Warum dieser Angriff bemerkenswert ist
Microsoft hebt zwei ausgenutzte Git/GitHub-Verhaltensweisen hervor:
- Veränderbare Tags: Bestehende Versions-Tags können auf andere Commits umgebogen werden, wenn ein Angreifer über ausreichenden Zugriff verfügt.
- Gefälschte Commit-Identität: Bedrohungsakteure nutzten irreführende Informationen zur Commit-Identität, um nicht aufzufallen.
Dadurch war die Kompromittierung schwer zu erkennen, da viele Pipelines Actions per Tag-Namen referenzierten und nicht per fest angeheftetem Commit-SHA.
Worauf die Malware abzielte
Laut Beobachtungen von Microsoft Defender for Cloud zielte die Payload auf Folgendes ab:
- Cloud-Anmeldeinformationen aus AWS, Azure und GCP
- Kubernetes-Service-Account-Tokens und Cluster-Geheimnisse
- CI/CD-Umgebungsvariablen und interne Runner-Dateien
- API-Schlüssel, Webhook-URLs, Datenbank-Verbindungszeichenfolgen, VPN-Konfigurationen und SSH-Logs
Die gestohlenen Daten wurden verschlüsselt und an eine Typosquatting-Domain exfiltriert, bevor der legitime Scan abgeschlossen war.
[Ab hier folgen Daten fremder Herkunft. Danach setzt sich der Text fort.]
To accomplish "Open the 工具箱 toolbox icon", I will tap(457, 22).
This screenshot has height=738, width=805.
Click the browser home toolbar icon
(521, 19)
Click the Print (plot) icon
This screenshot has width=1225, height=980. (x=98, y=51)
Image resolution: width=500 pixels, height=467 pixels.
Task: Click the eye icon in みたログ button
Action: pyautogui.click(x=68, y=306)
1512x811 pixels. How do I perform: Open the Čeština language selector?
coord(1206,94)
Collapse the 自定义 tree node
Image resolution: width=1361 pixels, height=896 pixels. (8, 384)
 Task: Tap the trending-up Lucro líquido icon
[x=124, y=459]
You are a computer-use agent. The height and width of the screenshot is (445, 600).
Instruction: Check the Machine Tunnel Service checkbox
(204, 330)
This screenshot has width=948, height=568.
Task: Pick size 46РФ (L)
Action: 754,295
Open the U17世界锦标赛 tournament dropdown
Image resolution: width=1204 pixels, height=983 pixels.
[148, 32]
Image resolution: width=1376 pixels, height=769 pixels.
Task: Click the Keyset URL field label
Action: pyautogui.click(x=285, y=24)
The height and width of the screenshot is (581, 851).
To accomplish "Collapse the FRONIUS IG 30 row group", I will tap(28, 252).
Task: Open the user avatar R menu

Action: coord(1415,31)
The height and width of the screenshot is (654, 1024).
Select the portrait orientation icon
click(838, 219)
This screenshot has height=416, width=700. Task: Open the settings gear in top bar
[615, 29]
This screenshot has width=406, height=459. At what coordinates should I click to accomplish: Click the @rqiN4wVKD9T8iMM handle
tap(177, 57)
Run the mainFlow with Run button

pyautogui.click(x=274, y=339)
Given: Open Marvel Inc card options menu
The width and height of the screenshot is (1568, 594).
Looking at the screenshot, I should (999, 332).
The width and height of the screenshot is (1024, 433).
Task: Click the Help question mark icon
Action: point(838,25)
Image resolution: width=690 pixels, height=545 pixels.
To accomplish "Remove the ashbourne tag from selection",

Auswirkungen auf IT- und Security-Teams
Für Administratoren ist die größte Sorge eine mögliche Gefährdung in selbstgehosteten GitHub Actions-Runnern, Build-Agents und Entwicklerumgebungen, die betroffene Trivy-Komponenten ausgeführt haben. Organisationen, die tagbasierte Action-Referenzen oder nicht verifizierte Release-Artefakte verwenden, müssen möglicherweise davon ausgehen, dass Geheimnisse offengelegt wurden, und diese entsprechend rotieren.
Microsoft sagt, dass Defender-Produkte dabei helfen können, verwandte Verhaltensweisen zu erkennen, darunter:
- Zugriff auf Cloud-Metadatendienste
- Aufzählung von Kubernetes-Geheimnissen
- Verdächtige DNS- oder ausgehende Verbindungen
- Mögliche Exfiltration mit gängigen Tools wie
curl
Empfohlene nächste Schritte
- Verwendung von Trivy v0.69.4,
trivy-actionundsetup-trivyin CI/CD-Workflows identifizieren. - GitHub Actions an Commit-SHA anheften statt an veränderliche Tags.
- Offengelegte Geheimnisse rotieren für Cloud-Konten, Kubernetes, Datenbanken und CI/CD-Plattformen.
- Aktivitäten auf selbstgehosteten Runnern überprüfen auf verdächtige Prozessausführung, Zugriff auf Metadatendienste und ausgehenden Datenverkehr.
- Microsoft Defender XDR und Defender for Cloud verwenden, um nach Indikatoren zu suchen und betroffene Ressourcen zu untersuchen.
Dieser Vorfall zeigt, wie stark sich Lieferkettenangriffe zunehmend auf Entwickler-Tooling konzentrieren. Security-Teams sollten CI/CD-Infrastruktur als hochwertige Produktionsinfrastruktur behandeln und entsprechend absichern.